A few of us began to ask the questions “What does community look like when we’re all equal and respected members working together in self-reliance and dignity?  How can we build communities from the foundations of what exists now to be inherently whole and just?” We looked to public housing as a beginning. The big thing that motivates everyone is access to healthy food and food security.  The efforts around local food production here have been two-fold. From electing a food policy council member to the city council to launching an edible landscape movement, the city is underway to creating a (not so) new culture around food production. Even the public housing communities are part of this movement, though they don’t have nearly the same access to resources or training to sustain their gardens. The white leaders learn this and are initially excited to do something about it, but when they receive funding through their respective nonprofits to address the marginalization, something manages to go not quite as planned and the people are left figuring out what to do on their own save a few independent white allies, meanwhile they continue to experience sabotage and non-cooperation from the Housing Authority for their efforts.

But all in all, everyone is excited about local foods. And they are all pushing in the same direction–for farms to depend just as much on animals as they always have. In this urban local foods culture, chickens and rabbits and goats are the popular ones and a breeding industry has erected here in response to that demand. (One of the public housing communities hasn’t been able to acquire any animals yet because they don’t have the access or the resources.) When it comes to community-building, self-determination, and wholeness, once again, animals aren’t included in that picture except as objects to exploit, and people of color are barely included, but trying as always to be equal in participation with white communities who seem to have the resources, the space, and are determining the direction of the vision and the vision itself.

So in response to this discrepancy, two groups have formed–one to address the need for people of color to explore self-determination and wholeness for themselves without the utter dependence on unreliable and untrustworthy white leaders; one to address the need to explore animal agency as a viable form of consideration of animals as we live in interdependence as individuals and as communities. One group comprises entirely of women of color, the other of a few white women and me. These groups don’t talk to each other, nor believe that they are compatible because they don’t share the same immediate goals. Of course, I am part of both. I find that all of my work, whether it focuses on people of color (and women of color, specifically) or animals or ecosystems, comes back to responding to problems of little or no diversity and exclusion. As a result, my work for the social equity and empowerment of people of color is directly connected to my work for animals to live in self-reliance, dignity, and freedom. To speak up for both is to speak up for myself. I am a black woman and I relate so deeply to being animal. Our lives are so connected. For me, it’s common sense that I work for liberation for both. But for the most part, I am alone. So my main work has been building a bridge between these efforts that believe they are incompatible. As a result, I have been slowly…slowly transforming both.
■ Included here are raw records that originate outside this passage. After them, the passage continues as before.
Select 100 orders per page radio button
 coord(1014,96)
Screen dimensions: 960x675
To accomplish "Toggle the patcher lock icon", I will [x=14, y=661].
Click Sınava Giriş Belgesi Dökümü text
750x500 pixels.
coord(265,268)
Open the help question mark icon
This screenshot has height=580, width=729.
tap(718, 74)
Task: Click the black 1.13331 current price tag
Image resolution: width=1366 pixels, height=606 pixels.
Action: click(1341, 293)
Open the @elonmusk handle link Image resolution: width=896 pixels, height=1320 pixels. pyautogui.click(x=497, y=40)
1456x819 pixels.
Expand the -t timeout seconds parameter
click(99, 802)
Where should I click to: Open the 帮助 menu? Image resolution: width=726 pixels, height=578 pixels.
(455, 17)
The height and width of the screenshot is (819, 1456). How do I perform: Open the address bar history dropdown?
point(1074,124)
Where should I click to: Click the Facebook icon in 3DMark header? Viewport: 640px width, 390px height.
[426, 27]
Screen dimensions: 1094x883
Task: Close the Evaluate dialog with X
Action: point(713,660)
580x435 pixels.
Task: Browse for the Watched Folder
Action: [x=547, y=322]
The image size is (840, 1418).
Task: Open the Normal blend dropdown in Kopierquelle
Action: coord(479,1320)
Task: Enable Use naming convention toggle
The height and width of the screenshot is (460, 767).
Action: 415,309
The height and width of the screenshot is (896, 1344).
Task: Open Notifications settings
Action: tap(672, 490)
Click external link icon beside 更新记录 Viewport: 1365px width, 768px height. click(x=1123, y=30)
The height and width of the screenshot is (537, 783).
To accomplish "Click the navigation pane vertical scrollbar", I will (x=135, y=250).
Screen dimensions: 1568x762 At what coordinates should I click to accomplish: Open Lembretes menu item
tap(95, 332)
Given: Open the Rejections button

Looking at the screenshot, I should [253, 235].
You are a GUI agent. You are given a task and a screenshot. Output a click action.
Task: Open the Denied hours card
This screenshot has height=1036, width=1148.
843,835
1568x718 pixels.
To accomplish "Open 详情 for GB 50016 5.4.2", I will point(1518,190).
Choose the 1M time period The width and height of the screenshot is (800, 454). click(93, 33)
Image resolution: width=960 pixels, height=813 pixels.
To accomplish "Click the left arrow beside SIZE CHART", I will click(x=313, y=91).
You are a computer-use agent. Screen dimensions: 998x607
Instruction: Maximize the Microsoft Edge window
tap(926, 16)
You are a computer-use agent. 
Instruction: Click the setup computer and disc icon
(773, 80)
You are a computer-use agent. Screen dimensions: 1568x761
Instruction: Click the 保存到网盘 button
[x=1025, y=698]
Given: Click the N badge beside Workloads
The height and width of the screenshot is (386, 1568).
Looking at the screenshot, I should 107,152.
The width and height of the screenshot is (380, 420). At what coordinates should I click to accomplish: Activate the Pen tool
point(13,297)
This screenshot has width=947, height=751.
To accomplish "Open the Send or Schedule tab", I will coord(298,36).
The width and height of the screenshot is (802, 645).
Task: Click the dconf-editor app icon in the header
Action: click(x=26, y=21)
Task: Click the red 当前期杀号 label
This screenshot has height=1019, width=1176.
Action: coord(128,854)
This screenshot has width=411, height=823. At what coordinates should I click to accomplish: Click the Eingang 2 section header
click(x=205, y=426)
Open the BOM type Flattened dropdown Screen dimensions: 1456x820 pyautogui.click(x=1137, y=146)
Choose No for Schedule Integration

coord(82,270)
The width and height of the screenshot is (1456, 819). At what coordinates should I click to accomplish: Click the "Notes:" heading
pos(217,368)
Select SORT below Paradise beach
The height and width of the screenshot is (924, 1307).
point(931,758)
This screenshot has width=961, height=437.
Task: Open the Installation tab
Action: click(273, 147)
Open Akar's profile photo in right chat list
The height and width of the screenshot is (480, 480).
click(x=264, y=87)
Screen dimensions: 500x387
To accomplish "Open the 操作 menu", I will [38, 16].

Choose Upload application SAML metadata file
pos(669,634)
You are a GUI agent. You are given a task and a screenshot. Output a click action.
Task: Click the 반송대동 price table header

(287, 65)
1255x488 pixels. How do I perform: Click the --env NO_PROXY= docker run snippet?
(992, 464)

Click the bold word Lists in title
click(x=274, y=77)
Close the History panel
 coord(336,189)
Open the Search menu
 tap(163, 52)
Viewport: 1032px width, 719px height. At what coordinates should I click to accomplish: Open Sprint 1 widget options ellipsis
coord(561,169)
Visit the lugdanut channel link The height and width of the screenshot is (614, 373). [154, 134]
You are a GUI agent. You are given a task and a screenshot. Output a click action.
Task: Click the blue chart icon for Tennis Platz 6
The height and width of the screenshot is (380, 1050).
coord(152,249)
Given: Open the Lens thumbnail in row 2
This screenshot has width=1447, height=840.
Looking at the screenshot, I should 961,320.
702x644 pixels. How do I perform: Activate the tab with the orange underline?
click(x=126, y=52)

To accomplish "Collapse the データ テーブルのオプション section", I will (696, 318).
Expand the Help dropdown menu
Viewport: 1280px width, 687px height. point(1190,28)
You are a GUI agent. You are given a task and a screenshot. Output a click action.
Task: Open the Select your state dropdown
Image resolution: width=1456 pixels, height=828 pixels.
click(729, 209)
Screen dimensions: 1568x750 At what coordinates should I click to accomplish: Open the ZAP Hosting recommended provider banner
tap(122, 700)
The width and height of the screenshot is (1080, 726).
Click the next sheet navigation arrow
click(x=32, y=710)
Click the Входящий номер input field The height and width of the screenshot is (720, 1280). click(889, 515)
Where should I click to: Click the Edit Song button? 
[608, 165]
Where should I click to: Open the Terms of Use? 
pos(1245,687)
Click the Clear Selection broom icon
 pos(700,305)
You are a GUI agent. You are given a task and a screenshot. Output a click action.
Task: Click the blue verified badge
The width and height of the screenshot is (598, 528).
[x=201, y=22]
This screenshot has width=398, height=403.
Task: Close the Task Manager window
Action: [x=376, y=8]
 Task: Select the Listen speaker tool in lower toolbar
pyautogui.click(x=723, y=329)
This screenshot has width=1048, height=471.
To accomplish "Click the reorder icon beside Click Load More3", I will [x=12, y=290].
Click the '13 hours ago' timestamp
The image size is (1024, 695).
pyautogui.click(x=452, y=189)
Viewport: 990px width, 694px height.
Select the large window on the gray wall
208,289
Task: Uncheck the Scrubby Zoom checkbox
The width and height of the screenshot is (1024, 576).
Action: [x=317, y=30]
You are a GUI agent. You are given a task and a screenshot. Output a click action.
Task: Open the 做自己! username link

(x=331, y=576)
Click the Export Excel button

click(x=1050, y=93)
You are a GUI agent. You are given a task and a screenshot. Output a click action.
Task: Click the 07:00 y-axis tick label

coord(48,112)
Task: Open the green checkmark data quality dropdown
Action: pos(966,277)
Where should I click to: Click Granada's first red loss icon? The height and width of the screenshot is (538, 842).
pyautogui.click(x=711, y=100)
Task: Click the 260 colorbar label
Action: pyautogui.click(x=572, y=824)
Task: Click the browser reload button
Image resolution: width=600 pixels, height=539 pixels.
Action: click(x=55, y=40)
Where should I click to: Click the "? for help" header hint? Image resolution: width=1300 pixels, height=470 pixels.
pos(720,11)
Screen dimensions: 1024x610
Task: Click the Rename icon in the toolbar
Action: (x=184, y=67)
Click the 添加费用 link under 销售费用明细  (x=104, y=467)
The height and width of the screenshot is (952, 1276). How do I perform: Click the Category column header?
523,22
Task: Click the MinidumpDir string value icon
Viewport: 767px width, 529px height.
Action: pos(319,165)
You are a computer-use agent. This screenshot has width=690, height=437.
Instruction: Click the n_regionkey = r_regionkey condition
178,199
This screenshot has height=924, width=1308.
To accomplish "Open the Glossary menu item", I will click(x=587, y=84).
The first step has been in community conversation. Lori Gruen wrote an essay called “Revaluing Nature” in 1993. In it, she explores this concept of “chosen communities” as a framework for building communities that are just and inclusive of nature (animals included). Although she refers to animals specifically (farmed animals) and even to ecosystems (the clear-cut of forests), she vaguely includes women of color in this model but rather refers to white radical feminists’ discussion of that model for possibilities such as in the “Third World.” Basically, in this essay, she’s proposing community-based valuing through a model such as an intentional community where people choose to be there, are willing participates, and are self-reflective and have little barriers to dialogue about the re-valuing of animals and nature. In my experience, women of color in “chosen communities” are not so much there because they choose to be but because they are compelled to organize because the circumstances we’re facing collectively as a people in place are so awful. We’re not living the lives we want so much as responding to what we definitely don’t want anymore. Additionally, we also face barriers to have regular conversations about the re-valuing of animals because the needs to improve our present circumstances are so immediate. We don’t have time to sit around and theorize for too long. Because this model is so general and non-specific to women of color’s realities, it’s difficult to see how a dialogue can even begin in community when so many women of color in America’s cities and rural towns are struggling (still struggling twenty years later) to meet basic needs and consideration for their communities. The same goes for the zoopolis concept introduced by Jennifer Wolch. We can’t build whole communities with animals where minority groups are marginalized and excluded.

So in the spirit of the black radical tradition, driven by my vision for community-based liberation and ecological orientation, to put some of this theory into practice and to explore what animal agency means in community but in ways that are more relevant to people of color–in this case, black people–a few of us (I and two white women who were motivated by the vision I have been proposing) are facilitating community dialogues on self-determination, self-reliance, interdependence, healthy communities, and other qualities we’re striving for. Through this facilitation, we’re beginning to create safe, mutual spaces where wild animals and animals conventionally used in food production are included, participants of color can speak their truth, and we explore what it means to build whole communities with agency and self-determination as a value for everyone. I admit, this is all very new and experimental. We’re looking to develop this into a more formal retreat where we invite people from all over to experience and share in this new space and revalue what it means to work with difference and include everybody in the whole community. For now, it’s just conversations.